• **What you are asked to do**
Without any images, write the data out exactly as it appears.

____ Input data

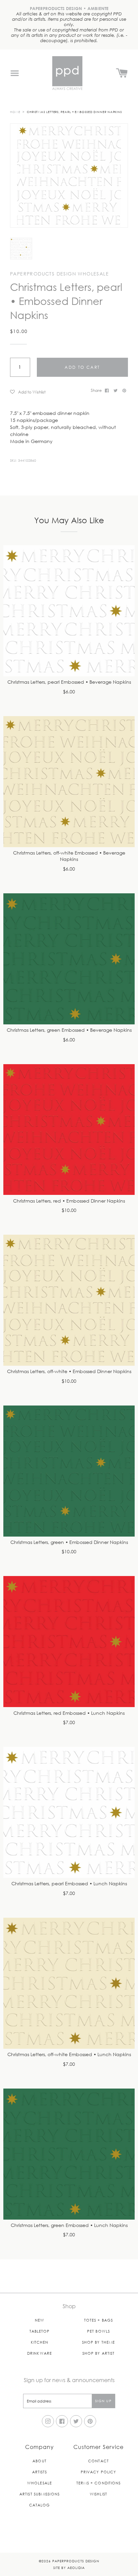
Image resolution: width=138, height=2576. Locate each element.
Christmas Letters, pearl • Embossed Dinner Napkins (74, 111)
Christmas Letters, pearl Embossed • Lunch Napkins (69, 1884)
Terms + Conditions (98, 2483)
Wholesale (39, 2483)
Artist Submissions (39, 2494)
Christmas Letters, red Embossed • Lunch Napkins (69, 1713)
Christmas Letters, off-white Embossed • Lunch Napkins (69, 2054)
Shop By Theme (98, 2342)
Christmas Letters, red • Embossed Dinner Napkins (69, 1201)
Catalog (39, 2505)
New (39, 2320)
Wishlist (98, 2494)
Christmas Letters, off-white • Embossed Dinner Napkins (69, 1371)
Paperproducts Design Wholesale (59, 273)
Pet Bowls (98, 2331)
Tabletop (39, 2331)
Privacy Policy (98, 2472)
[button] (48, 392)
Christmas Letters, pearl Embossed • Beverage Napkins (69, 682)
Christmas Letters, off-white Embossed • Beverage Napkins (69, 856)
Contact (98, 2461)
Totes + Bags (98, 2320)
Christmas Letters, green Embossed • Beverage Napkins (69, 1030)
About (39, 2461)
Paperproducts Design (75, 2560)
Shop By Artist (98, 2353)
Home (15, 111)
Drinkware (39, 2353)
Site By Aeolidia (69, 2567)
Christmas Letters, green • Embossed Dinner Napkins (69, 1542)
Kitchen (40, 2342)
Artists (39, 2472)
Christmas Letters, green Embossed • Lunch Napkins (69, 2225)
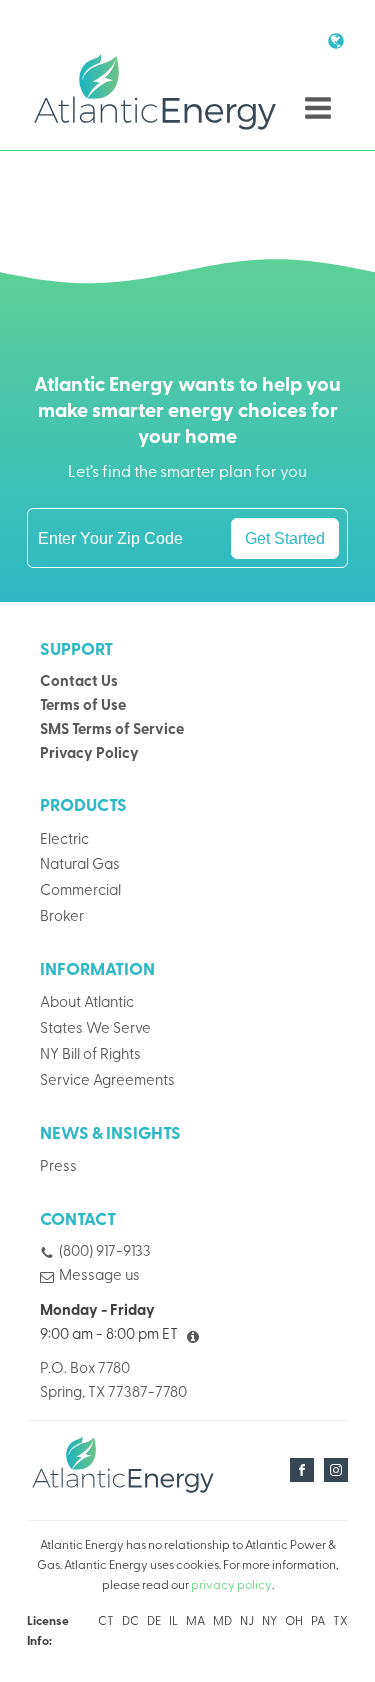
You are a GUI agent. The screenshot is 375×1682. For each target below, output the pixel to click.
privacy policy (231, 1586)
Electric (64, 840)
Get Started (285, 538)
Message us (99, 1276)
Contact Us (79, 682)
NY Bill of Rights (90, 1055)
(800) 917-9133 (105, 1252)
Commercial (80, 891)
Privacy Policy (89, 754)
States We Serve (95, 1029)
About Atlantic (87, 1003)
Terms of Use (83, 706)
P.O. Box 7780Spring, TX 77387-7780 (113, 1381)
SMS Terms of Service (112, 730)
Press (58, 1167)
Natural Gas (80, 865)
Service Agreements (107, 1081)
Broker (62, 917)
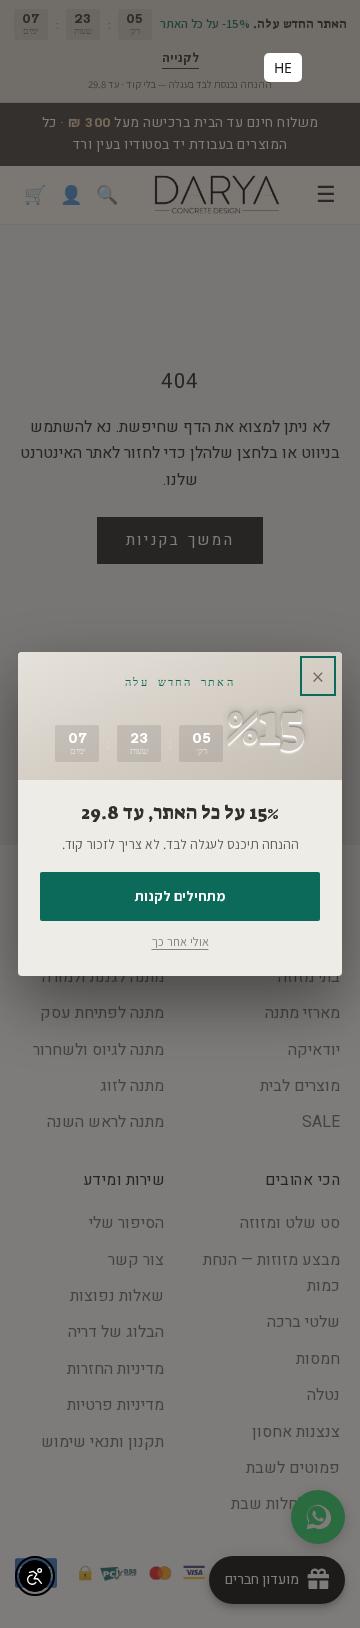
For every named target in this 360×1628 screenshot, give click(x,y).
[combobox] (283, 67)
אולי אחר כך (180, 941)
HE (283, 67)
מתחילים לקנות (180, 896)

________

• **Answer to the problem**
Image resolution: width=138, height=2576. Locate each element.
Christmas Letters, pearl • Embossed Dinner Napkins (74, 111)
Christmas Letters, pearl Embossed • Lunch Napkins (69, 1884)
Terms + Conditions (98, 2483)
Wholesale (39, 2483)
Artist Submissions (39, 2494)
Christmas Letters, red Embossed • Lunch Napkins (69, 1713)
Christmas Letters, off-white Embossed • Lunch Napkins (69, 2054)
Shop By Theme (98, 2342)
Christmas Letters, red • Embossed Dinner Napkins (69, 1201)
Catalog (39, 2505)
New (39, 2320)
Wishlist (98, 2494)
Christmas Letters, off-white • Embossed Dinner Napkins (69, 1371)
Paperproducts Design Wholesale (59, 273)
Pet Bowls (98, 2331)
Tabletop (39, 2331)
Privacy Policy (98, 2472)
[button] (48, 392)
Christmas Letters, pearl Embossed • Beverage Napkins (69, 682)
Christmas Letters, off-white Embossed • Beverage Napkins (69, 856)
Contact (98, 2461)
Totes + Bags (98, 2320)
Christmas Letters, green Embossed • Beverage Napkins (69, 1030)
About (39, 2461)
Paperproducts Design (75, 2560)
Shop By Artist (98, 2353)
Home (15, 111)
Drinkware (39, 2353)
Site By Aeolidia (69, 2567)
Christmas Letters, green • Embossed Dinner Napkins (69, 1542)
Kitchen (40, 2342)
Artists (39, 2472)
Christmas Letters, green Embossed • Lunch Napkins (69, 2225)
You are a GUI agent. The screenshot is 375×1682. For each target below, output the pixel to click.
privacy policy (231, 1586)
Electric (64, 840)
Get Started (285, 538)
Message us (99, 1276)
Contact Us (79, 682)
NY Bill of Rights (90, 1055)
(800) 917-9133 (105, 1252)
Commercial (80, 891)
Privacy Policy (89, 754)
States We Serve (95, 1029)
About Atlantic (87, 1003)
Terms of Use (83, 706)
P.O. Box 7780Spring, TX 77387-7780 (113, 1381)
SMS Terms of Service (112, 730)
Press (58, 1167)
Natural Gas (80, 865)
Service Agreements (107, 1081)
Broker (62, 917)
For every named target in this 360×1628 screenshot, give click(x,y).
[combobox] (283, 67)
אולי אחר כך (180, 941)
HE (283, 67)
מתחילים לקנות (180, 896)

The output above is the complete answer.